* **EXCERPT**
────────────────

In addition to benign by-products, a big driver of the resurgence of hydrogen as a potential power solution is the use of renewable “free” or low-cost power. This acts to drive down the production cost of hydrogen when compared to the current steam methane reforming process.

Using renewable electricity to create hydrogen from the electrolysis of water is not a new technology and has been around since the 1800’s. Essentially, apply a direct current through electrodes placed in water and – voilà – hydrogen gas forms at the cathode and oxygen gas at the anode.

The rough maths is 1 kilogram of hydrogen requires 9 litres of water and ~55kWh of electricity. The real cost of production is hard to estimate, but it’s probably <US$3/kg of hydrogen if you used a traditional ~US5¢/kwh and assume “free” seawater. Capital costs are also modest with an electrolysis plant costing less than its renewable power source (EIA quotes a ~US$300/kw capital cost).

Once you have produced green hydrogen that’s only half the issue, as you then have to store it. At room temperature it is a low density gas which means a low energy per unit volume. Or 1kg of hydrogen takes up 11m³, which is why storage of hydrogen as a liquid is ultimately preferred but requires cryogenic temperatures (due to hydrogen’s low boiling temperature). Therefore, work is also focussing on materials-based storage solutions for hydrogen. This comes with its own challenges such as the energy density of the materials and release of hydrogen on demand.

So, the rise of low-cost electricity from renewables raises the opportunity to look at hydrogen as a potential source of transportable green power. However, whilst attractive there are some hurdles to overcome.

Here part of the opportunity with green hydrogen is its ability to play a key role in the production of green ammonia. This is a whole new topic, but it is fascinating as a teaser to see that three major companies (including Fortescue Metals) are vying for the opportunity to develop green ammonia plants at Bell Bay in Tasmania, most known for its aluminium smelter.

As aluminium is in part considered to be the export of “stranded” power, can hydrogen overtake that role in coming decades?

────────────────

* **WRITTEN PROBLEM 1**
Answer these from the excerpt on green hydrogen:
(a) How much water and electricity does 1 kilogram of hydrogen require?
(b) At which electrode does hydrogen gas form during electrolysis of water?
(c) Where are three major companies vying to develop green ammonia plants?
* **WRITTEN PROBLEM 2**
Rewrite the green hydrogen excerpt from "So, the rise" up to and including "hurdles to overcome.", with "hurdles" replaced by "obstacles".

* **PROVIDED DATA**
────────────────

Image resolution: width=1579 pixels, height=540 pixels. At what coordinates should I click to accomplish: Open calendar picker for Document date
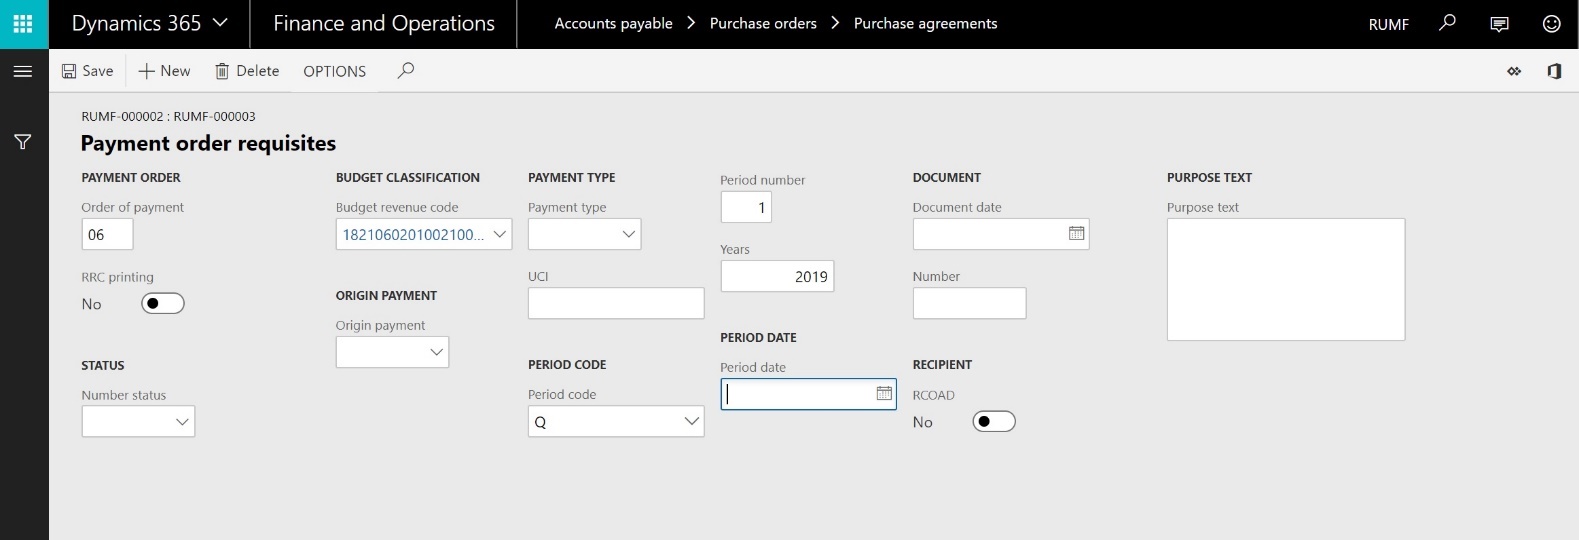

────────────────

* **ANSWER 1**
(a) 9 litres of water and about 55kWh of electricity.
(b) The cathode.
(c) Bell Bay in Tasmania.

* **ANSWER 2**
So, the rise of low-cost electricity from renewables raises the opportunity to look at hydrogen as a potential source of transportable green power. However, whilst attractive there are some obstacles to overcome.